Wright Center’s 100-bed treatment center and medical clinic gain zoning approval in Wilkes-Barre

WILKES-BARRE — Seeking to right a mistake made five years ago, Shane Casey has returned to his original plan to open a 100-bed addiction treatment center.

Casey needed approval Wednesday from the city’s Zoning Hearing Board, which eventually approved his request to double the number of beds, but not without impassioned pleas from longtime treatment professional Nick Colangelo.

The center that Casey and his father James opened after renovating an old warehouse and bakery at 26 New Hill St. had only been in operation for three weeks this summer before closing. They couldn’t make it work at the 50-bed limit they agreed to in 2017 when they first appeared before the Commission.

“We tried and we’re back here saying, ‘We shouldn’t have accepted 50.’ We made a mistake. We made a mistake by accepting 50. We didn’t really think about it,” said young Casey said during the monthly council hearing at City Hall.

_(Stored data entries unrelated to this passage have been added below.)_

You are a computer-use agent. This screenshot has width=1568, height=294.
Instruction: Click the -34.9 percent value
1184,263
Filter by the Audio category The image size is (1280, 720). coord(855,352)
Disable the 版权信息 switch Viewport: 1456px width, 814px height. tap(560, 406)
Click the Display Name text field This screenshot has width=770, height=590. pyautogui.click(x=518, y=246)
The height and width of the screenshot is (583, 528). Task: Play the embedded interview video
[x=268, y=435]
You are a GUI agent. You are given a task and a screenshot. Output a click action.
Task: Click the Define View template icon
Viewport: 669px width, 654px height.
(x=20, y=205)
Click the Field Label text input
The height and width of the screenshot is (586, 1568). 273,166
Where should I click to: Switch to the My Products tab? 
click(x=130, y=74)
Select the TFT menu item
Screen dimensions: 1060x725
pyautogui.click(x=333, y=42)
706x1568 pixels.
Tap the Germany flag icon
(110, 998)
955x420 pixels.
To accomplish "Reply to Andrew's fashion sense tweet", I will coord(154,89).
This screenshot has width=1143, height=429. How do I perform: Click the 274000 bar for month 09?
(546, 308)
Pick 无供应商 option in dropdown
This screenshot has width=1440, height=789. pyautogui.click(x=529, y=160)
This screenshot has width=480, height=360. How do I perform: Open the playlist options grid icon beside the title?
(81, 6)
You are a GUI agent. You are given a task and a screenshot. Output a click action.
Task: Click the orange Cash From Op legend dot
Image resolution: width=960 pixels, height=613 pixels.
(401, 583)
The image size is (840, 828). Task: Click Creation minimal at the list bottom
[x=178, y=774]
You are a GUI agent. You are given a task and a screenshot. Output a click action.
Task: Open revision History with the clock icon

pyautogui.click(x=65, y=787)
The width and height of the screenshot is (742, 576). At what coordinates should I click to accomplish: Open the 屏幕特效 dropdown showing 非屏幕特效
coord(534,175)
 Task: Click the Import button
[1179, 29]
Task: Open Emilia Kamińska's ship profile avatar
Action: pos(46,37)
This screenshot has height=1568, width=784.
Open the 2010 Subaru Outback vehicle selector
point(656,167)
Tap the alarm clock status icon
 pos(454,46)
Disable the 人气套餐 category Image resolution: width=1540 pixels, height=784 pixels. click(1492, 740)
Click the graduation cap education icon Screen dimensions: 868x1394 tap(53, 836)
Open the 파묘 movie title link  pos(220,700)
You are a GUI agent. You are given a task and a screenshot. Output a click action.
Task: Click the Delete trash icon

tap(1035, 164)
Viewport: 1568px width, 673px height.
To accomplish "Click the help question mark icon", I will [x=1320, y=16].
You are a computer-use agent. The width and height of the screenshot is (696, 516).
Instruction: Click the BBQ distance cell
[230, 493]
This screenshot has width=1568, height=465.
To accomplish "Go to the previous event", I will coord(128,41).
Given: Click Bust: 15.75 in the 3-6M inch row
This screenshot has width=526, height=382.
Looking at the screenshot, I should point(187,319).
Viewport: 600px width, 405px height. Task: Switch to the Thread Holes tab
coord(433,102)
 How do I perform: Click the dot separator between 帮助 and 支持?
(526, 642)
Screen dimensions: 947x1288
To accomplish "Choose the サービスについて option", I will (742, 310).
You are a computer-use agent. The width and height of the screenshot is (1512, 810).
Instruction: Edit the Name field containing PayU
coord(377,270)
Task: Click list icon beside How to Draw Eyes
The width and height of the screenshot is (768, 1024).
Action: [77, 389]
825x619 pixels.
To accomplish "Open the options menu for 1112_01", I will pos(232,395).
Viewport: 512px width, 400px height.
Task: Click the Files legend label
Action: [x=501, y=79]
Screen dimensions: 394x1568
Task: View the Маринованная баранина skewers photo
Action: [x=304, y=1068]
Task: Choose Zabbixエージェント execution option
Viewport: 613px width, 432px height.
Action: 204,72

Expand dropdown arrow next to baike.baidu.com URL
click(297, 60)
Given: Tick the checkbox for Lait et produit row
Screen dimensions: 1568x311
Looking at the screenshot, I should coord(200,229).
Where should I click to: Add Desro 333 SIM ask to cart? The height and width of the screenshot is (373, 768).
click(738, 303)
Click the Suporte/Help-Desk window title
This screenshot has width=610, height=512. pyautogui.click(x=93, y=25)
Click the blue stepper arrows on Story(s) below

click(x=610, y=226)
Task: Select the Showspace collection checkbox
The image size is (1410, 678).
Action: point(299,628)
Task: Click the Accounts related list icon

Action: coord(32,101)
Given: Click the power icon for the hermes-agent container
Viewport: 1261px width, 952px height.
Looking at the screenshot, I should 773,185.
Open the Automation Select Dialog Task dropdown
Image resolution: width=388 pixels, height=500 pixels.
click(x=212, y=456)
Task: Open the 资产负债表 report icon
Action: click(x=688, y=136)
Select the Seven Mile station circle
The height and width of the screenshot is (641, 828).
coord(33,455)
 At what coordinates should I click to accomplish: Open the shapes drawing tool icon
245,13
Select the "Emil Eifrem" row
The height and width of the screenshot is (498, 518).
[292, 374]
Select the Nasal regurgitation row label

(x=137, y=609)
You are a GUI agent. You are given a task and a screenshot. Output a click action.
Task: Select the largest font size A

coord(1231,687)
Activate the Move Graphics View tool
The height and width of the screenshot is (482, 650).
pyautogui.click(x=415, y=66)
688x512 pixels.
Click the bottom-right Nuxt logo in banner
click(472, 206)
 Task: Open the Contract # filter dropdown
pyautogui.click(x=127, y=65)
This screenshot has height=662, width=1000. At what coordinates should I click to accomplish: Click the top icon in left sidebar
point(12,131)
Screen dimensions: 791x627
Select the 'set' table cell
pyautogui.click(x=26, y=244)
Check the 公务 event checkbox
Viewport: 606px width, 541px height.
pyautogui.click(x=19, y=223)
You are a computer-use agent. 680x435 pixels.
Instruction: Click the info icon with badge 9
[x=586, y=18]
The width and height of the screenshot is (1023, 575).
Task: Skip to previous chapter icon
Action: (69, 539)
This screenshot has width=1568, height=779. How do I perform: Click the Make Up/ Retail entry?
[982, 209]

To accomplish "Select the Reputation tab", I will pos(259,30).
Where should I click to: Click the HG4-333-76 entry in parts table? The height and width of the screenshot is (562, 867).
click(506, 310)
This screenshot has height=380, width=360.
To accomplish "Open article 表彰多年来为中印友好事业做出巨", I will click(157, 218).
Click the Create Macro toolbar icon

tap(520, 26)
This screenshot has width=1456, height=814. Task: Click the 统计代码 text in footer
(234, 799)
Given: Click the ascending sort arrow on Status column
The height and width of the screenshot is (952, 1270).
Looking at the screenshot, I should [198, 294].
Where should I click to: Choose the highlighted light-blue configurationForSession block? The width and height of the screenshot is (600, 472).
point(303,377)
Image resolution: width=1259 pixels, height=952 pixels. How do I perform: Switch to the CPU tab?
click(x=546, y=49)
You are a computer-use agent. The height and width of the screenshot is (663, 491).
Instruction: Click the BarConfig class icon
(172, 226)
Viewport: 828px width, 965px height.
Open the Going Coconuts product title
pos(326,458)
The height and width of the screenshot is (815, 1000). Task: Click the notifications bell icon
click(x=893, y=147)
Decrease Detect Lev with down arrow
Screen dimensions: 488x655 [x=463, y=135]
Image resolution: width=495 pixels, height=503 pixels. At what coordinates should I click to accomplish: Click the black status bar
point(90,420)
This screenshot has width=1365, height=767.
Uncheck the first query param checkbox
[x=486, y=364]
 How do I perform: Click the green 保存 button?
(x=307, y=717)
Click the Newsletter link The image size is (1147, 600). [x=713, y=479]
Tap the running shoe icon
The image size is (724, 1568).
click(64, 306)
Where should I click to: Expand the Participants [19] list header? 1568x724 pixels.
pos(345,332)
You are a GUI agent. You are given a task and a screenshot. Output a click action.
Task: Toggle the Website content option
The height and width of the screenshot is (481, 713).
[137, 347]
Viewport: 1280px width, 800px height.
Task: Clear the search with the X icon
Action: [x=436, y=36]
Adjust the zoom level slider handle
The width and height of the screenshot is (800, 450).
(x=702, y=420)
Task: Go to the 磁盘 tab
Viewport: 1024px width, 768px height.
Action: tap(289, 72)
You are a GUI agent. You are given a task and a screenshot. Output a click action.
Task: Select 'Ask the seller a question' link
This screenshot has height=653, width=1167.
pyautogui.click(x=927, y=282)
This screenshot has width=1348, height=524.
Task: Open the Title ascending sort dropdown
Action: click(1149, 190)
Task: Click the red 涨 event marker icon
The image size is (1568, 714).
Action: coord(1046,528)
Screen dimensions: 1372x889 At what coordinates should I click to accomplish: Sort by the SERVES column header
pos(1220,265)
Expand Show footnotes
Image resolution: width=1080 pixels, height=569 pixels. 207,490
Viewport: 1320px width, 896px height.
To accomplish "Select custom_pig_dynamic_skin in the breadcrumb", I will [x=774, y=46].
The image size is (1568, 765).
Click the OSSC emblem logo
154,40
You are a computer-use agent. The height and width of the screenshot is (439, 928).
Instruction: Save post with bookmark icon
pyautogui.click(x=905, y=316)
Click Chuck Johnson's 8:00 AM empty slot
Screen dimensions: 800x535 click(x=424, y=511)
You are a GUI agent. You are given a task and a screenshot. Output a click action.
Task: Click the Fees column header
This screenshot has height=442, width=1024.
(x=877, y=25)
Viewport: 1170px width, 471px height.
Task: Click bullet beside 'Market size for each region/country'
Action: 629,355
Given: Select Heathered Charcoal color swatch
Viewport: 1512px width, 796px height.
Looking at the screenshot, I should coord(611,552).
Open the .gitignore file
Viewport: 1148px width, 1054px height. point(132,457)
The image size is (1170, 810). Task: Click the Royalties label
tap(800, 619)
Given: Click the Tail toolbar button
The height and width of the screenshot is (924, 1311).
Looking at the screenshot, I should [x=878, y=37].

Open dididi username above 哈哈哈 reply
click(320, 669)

With the help of their consultant Colangelo, who was previously associated with the Marworth and Clearbrook and Brookdale treatment centers, the Caseys regrouped, returning to number 100 for the center which accepts Medicaid to treat both men and women.

Board members were concerned the higher bed count was strictly for financial reasons, but Shane Casey and Colangelo said it was more about providing a much-needed service than making a profit.

Since 2017, there have been fewer local facilities taking Medicaid patients, but demand has increased, Casey pointed out. “We don’t see any problem filling that number in the hundreds from that metro area,” he said.

Colangelo noted that other facilities also have 100 or more beds. He said methadone will not be dispensed at the center, although other drugs are being used.

“They’re not taking care of the people the Caseys are trying to take care of and I think that’s imperative for our community and that should be part of the decision making as well,” Colangelo told the five-member council.

Highlighting what he said was a desperate need for the centre, Colangelo said the board’s approval of the application would be something they could be proud of. “It’s white hat for you guys,” he said.

At one point during the more than hour-long hearing, the Commission considered requiring attorney Mark McNealis to submit a legal brief in support of the Caseys’ case. The Board met briefly in executive session and returned to vote.

Afterwards, James Casey said the next step is to hire additional staff to resume operations.

“We just took a break. We’re not even closed,” Casey said. “So everything that was official is as it is and will remain official. Now we are forming a team so that we can operate the right way.

Approval from the Wright Center Medical Group which operates as the Wright Center for Community Health was much smoother and also unopposed.

The non-profit Wright Center was looking to come to Wilkes-Barre, but the Oct. 31 closure of First Hospital in Kingston, where it operates a clinic, hastened the move to the West Side. The Wright Center recently purchased 169 N. Pennsylvania Ave. at King’s College.

Jennifer Walsh, senior vice president, legal counsel and director of governance at the Wright Center, said it has been agreed with the Commonwealth Health System for an extension of stay at First Hospital. The immediate goal is to construct the space for the clinic that occupied 7,000 square feet at First Hospital in the new building. “We would like to be open and ready to see patients in mid-December,” Clark said. Over the next year, the Wright Center will construct the remainder of the 35,000 square foot building to include other patient services, none of which are denied due to lack of health insurance or ability to pay.